Ancienne église Notre-Dame dou Mercadilh
Vestige médiéval au cœur de Bazas, l'église Notre-Dame dou Mercadilh dévoile une nef unique du XIIIe siècle et une abside polygonale d'une sobre élégance gothique, témoins d'une histoire pluriséculaire marquée par les guerres et la Révolution.
History
Au détour des ruelles pavées de Bazas, ville épiscopale de la Gironde dont la cathédrale Saint-Jean est classée au patrimoine mondial de l'UNESCO, l'ancienne église Notre-Dame dou Mercadilh surgit comme un fragment de pierre suspendu dans le temps. Son nom occitan — « dou Mercadilh », soit « du petit marché » — trahit son ancrage populaire : cet édifice fut pendant des siècles le sanctuaire des marchands et des artisans qui animaient le quartier commercial de la cité. Ce qui rend ce monument singulier, c'est précisément son dénuement assumé. L'intérieur, dépouillé de tout mobilier et de toute ornementation depuis les saccages révolutionnaires, offre une lisibilité architecturale rare : la nef unique, ramassée et austère, dialogue avec l'abside polygonale dans une pureté de lignes que seul le gothique méridional sait atteindre.
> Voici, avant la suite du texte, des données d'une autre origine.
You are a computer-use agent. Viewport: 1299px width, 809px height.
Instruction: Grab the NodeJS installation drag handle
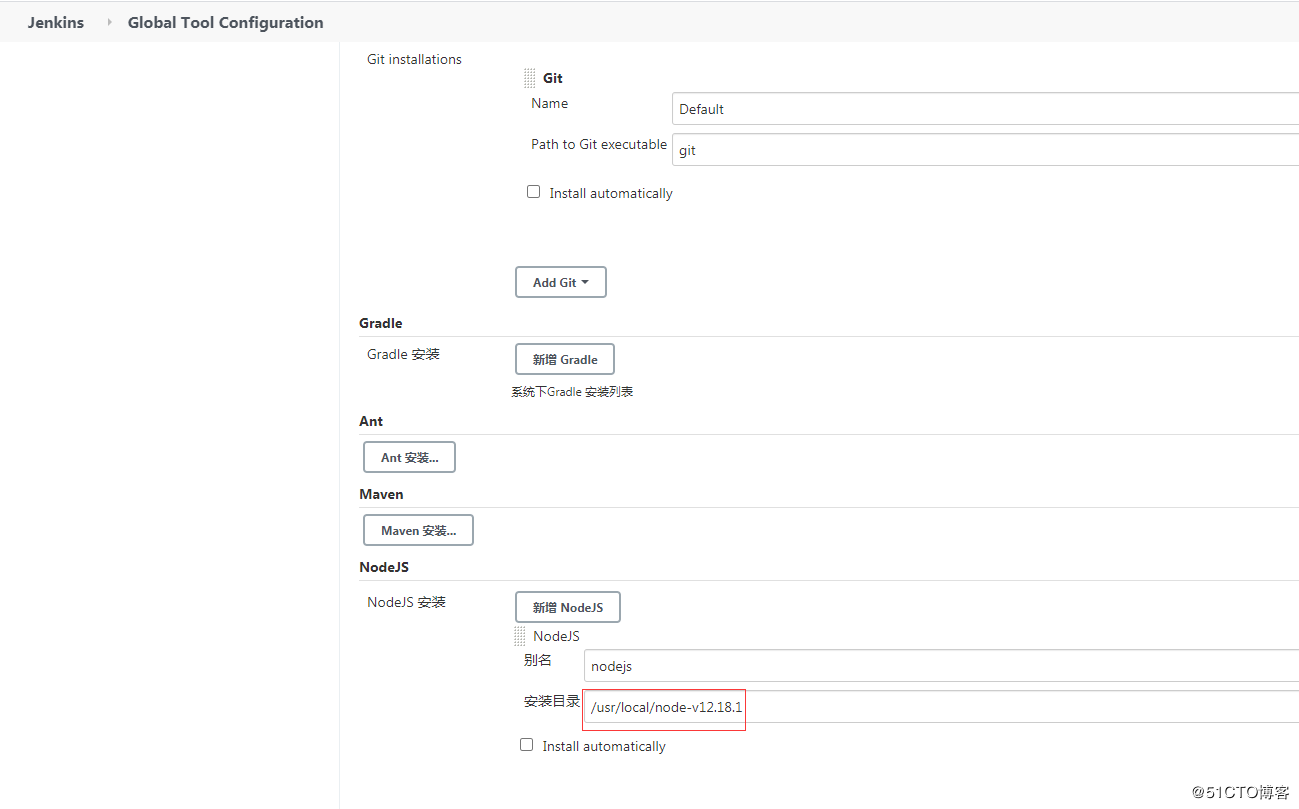[520, 636]

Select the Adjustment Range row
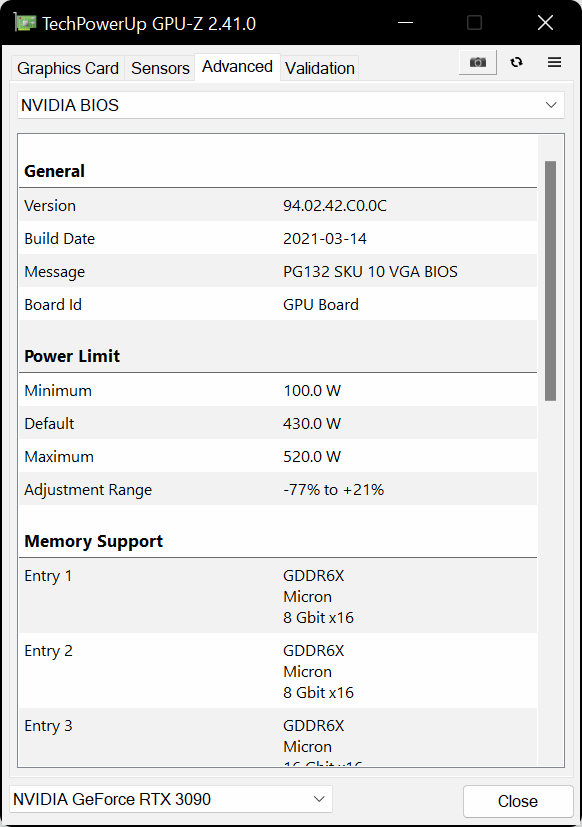278,489
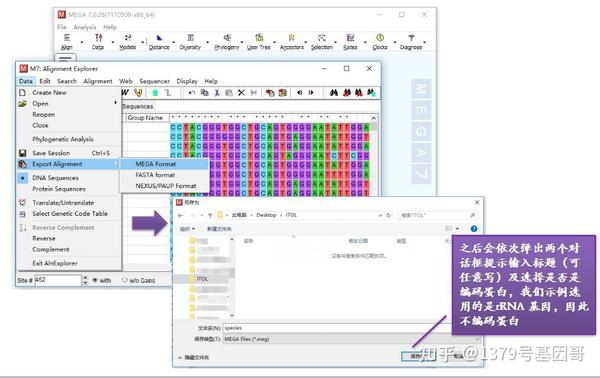Click the Align sequences icon
The height and width of the screenshot is (378, 600).
point(67,41)
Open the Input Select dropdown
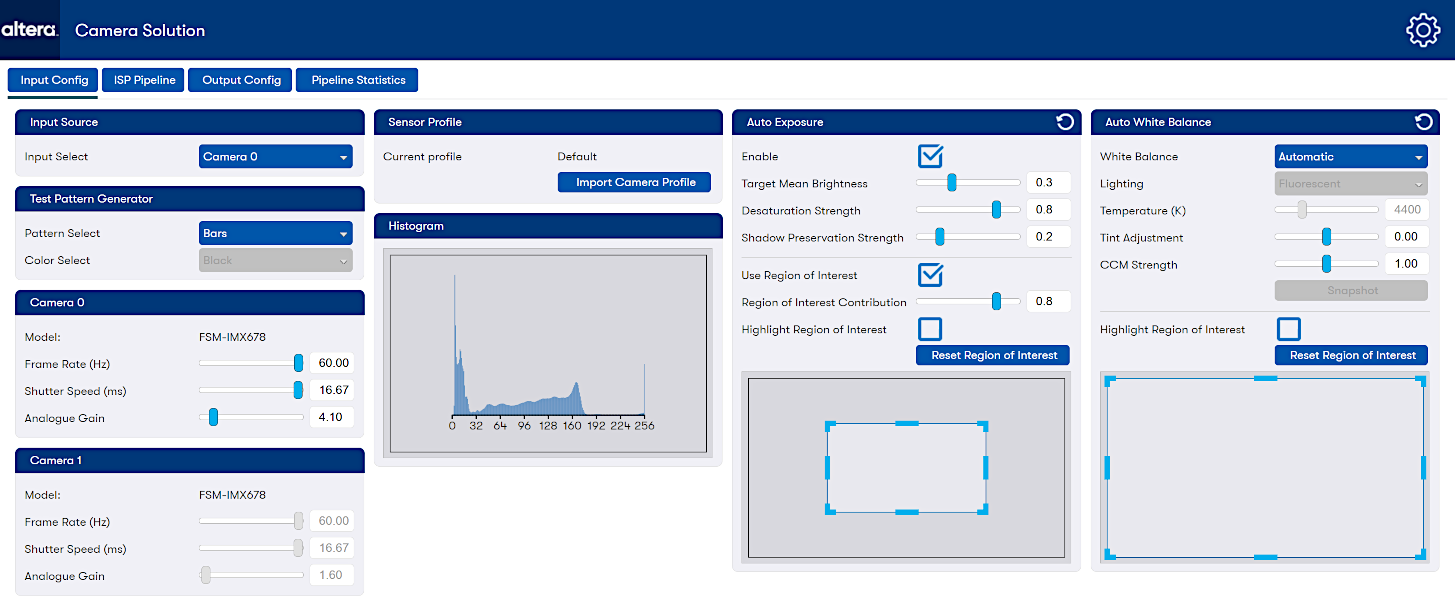Screen dimensions: 1455x596 coord(275,157)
Ici, point de profusion décorative, mais la beauté brute de la pierre calcaire taillée au fil des siècles. L'expérience de visite y est contemplative, presque méditative. Désaffectée depuis la Révolution française, l'église a conservé ses volumes essentiels, permettant à l'œil de reconstituer mentalement ce que fut ce lieu de prière traversé par l'histoire de France dans ses heures les plus tumultueuses — guerres de Religion, Terreur, reconstructions patientes. Le visiteur sensible à l'archéologie du bâti y trouvera un terrain d'exploration passionnant, notamment dans la lecture des différentes phases de construction perceptibles dans la maçonnerie et la voûture. Le cadre bazadais amplifie encore l'intérêt de la visite. La cité, perchée sur un promontoire dominant les coteaux du Ciron et les vastes horizons des Landes girondines, est elle-même un monument vivant, avec ses remparts, sa cathédrale gothique et ses hôtels particuliers. L'église Notre-Dame dou Mercadilh, modeste mais protégée par deux classements aux Monuments Historiques dès 1923, constitue un maillon essentiel dans la compréhension de l'urbanisme religieux médiéval d'une capitale diocésaine de premier plan.
Architecture
L'église Notre-Dame dou Mercadilh appartient au courant du gothique méridional, variante régionale du style gothique qui privilégie la nef unique large au détriment des bas-côtés multiples, conférant à l'espace intérieur une impression de robustesse et de massivité toute méridionale. Ce parti architectural, courant en Languedoc et en Gascogne, répond à des impératifs à la fois climatiques, défensifs et liturgiques propres au Sud-Ouest de la France. Le plan de l'édifice se compose d'une nef unique sans collatéraux, terminée à l'est par une abside polygonale — élément caractéristique des constructions gothiques du XIIIe siècle dans la région aquitaine. Cette abside à pans coupés est postérieure à la nef proprement dite et marque une évolution ou une campagne de travaux distincte dans l'histoire du bâtiment. La voûte, probablement en berceau brisé ou en croisée d'ogives simples selon les usages locaux de l'époque, a été posée lors d'une phase de travaux du XIVe ou XVe siècle, révélant la longue durée du chantier médiéval. La charpente, refaite aux XVIIe ou XVIIIe siècle, témoigne des interventions d'entretien qui ont maintenu l'édifice debout malgré ses malheurs. L'intérieur, intégralement dépouillé depuis la Révolution, ne conserve aucune des dispositions d'origine — ni mobilier, ni décor peint, ni vitraux — ce qui, paradoxalement, en fait un remarquable sujet d'étude pour l'archéologie architecturale, chaque assise de pierre racontant silencieusement les étapes de sa construction.